Посмотрев на стол, где среди оставленных для камуфляжа вещей (этюдник, палитра, масляные краски, кисточки, начатая картина и пр.) как доказательство его «невинной» ночной работы лежала среди чистых листков бумаги запись принятой из Центра депеши, разведчик ответил:
— Позвольте мне выполнить еще одну обязательную после сна процедуру.
При этом он указал рукой на туалет и изобразил непреодолимое желание зайти туда по естественной надобности. Ему разрешили.
Спустив в унитаз находившиеся при нем шифрблокноты, он вернулся.
— Что же вы надумали? — последовал вопрос.
— Думать мне нечего.
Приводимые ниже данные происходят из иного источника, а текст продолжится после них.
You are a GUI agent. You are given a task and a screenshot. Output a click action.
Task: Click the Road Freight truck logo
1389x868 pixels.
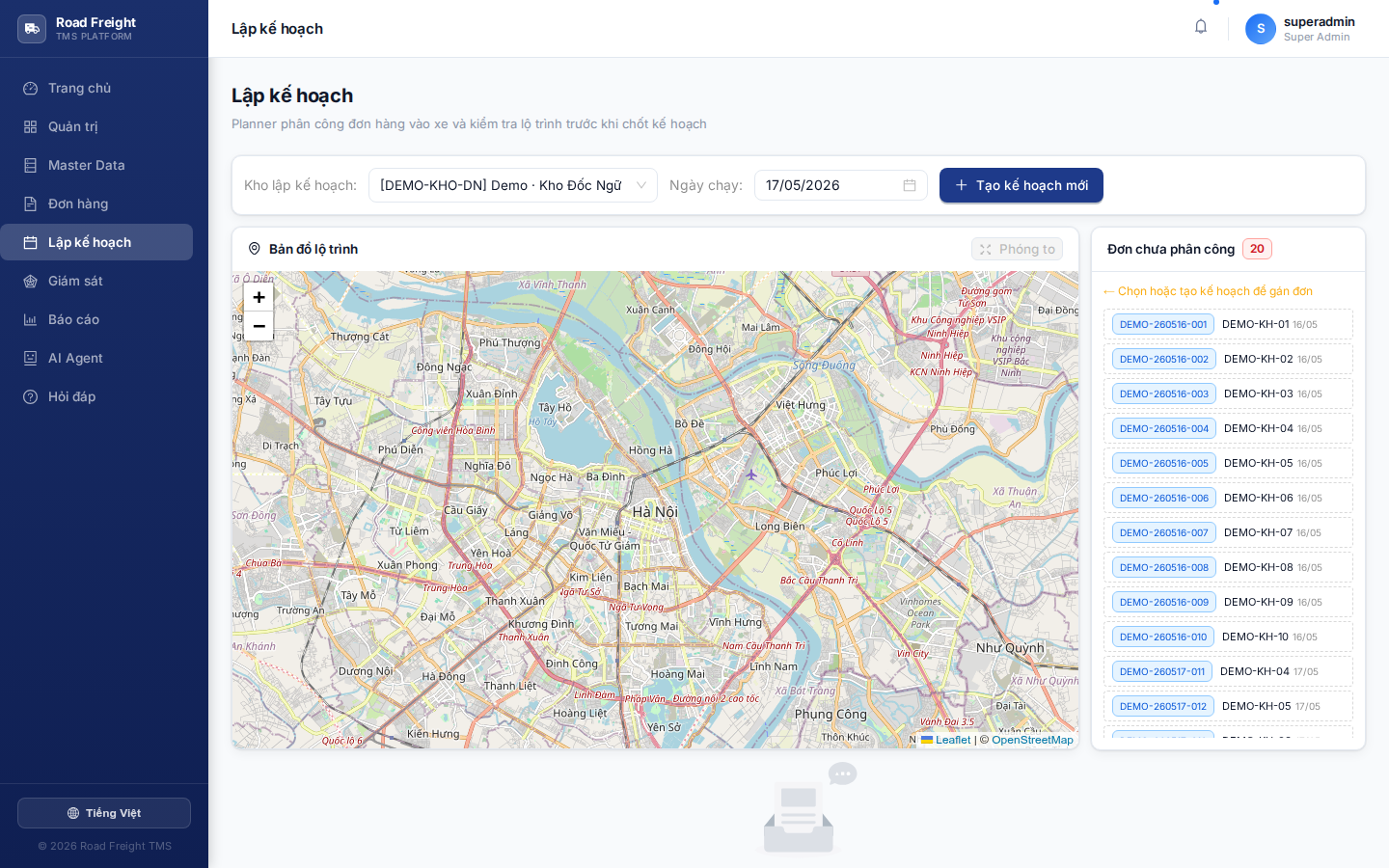point(32,29)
Я действительно ничего не знаю и полагаю, что произошло недоразумение.
— Это ваш окончательный ответ?
— Да, окончательный.
— В таком случае, полковник, пеняйте на себя, мы объяснили ваше положение.
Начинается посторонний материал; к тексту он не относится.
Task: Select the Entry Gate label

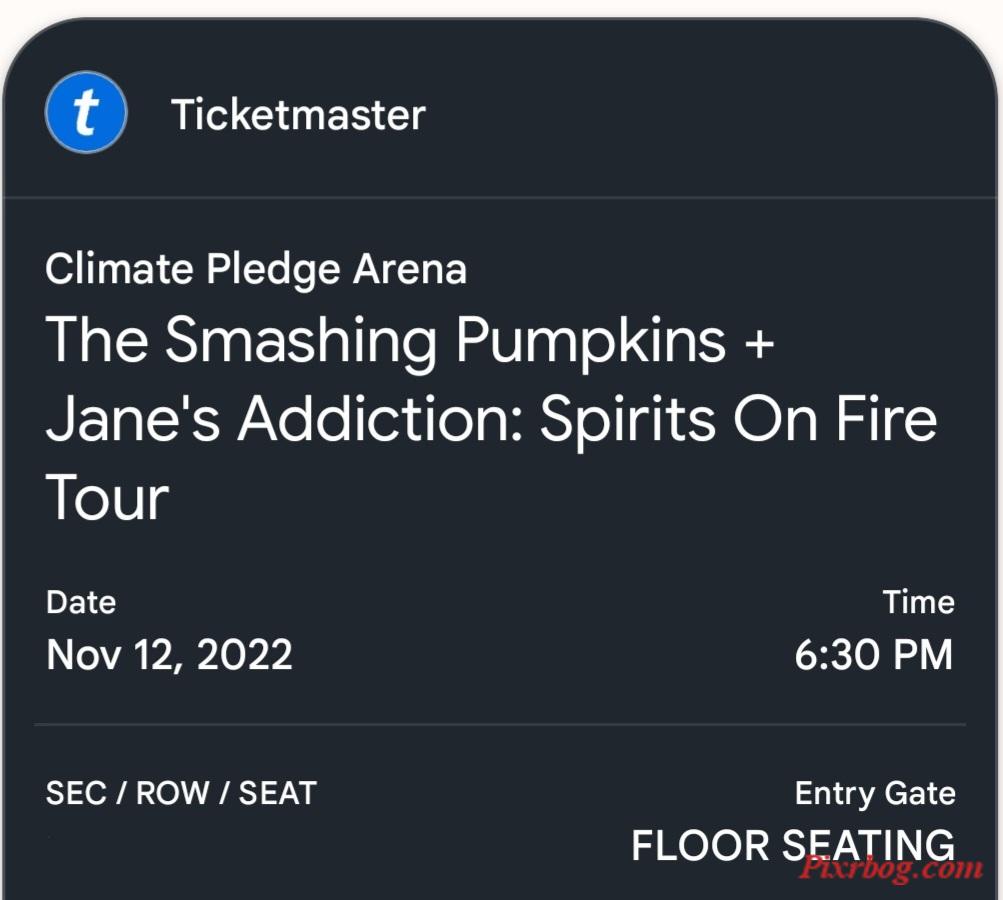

Сотрудники ФБР, уступив место находившимся в коридоре трем лицам, остались стоять около двери в качестве наблюдателей. Новыми лицами оказались работники отдела иммиграции и натурализации, предъявившие ордер на арест, подписанный начальником нью-йоркского отдела службы иммиграции и натурализации. Начался обыск, который продолжался около двадцати минут и был не очень тщательным. Марку предложили одеться и упаковать вещи. Он взял со стола еще несколько листков бумаги и в их числе черновую запись принятой из Центра депеши и стал чистить этюдник и палитру, стирая масляную краску. (Эти бумажки он также спустил в унитаз. Однако до других вещей, изъятых из тайников, добраться не смог, и они попали в руки противника).
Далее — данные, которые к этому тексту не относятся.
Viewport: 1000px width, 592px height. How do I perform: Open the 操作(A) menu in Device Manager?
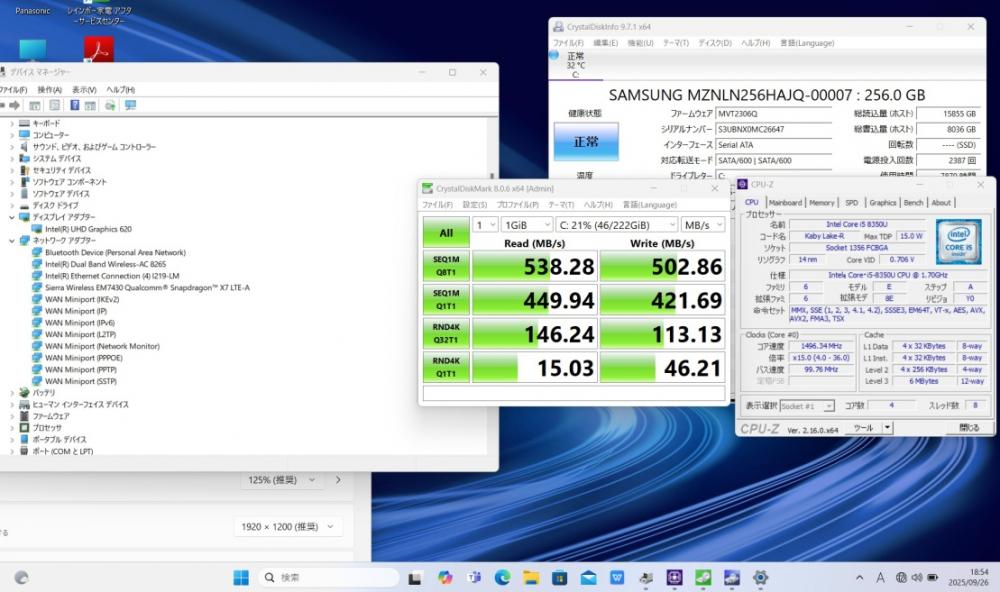coord(49,90)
Пробило восемь часов утра. Здоровенный детина из службы иммиграции и натурализации одел Марку наручники. Все стали спускаться вниз. У подъезда стояла машина. Марка усадили между двух сотрудников, его вещи положили в багажник.
В Нью-йоркском отделе службы иммиграции и натурализации Марка сфотографировали и сняли отпечатки пальцев. Через четыре часа его вывели из помещения снова в наручниках, посадили в машину и отвезли на аэродром в Нью-Джерси, откуда на двухмоторном самолете доставили в город Макаллен штата Техас. С аэродрома сразу же направились в лагерь для перебежчиков через границу с Мексикой. Было примерно пять часов тридцать минут утра 22 июня, когда машина с сотрудниками, сопровождавшими Марка, подошла к воротам лагеря. Территорию лагеря опоясывала ограда четырехметровой высоты на трубчатых опорах, сделанная из толстой стальной сетки и оплетенная колючей проволокой. За оградой рядом с конторой лагеря стоял одноэтажный дом, построенный из бетонных блоков на четыре камеры: две — для нескольких человек и две — одиночные. Все они были пусты.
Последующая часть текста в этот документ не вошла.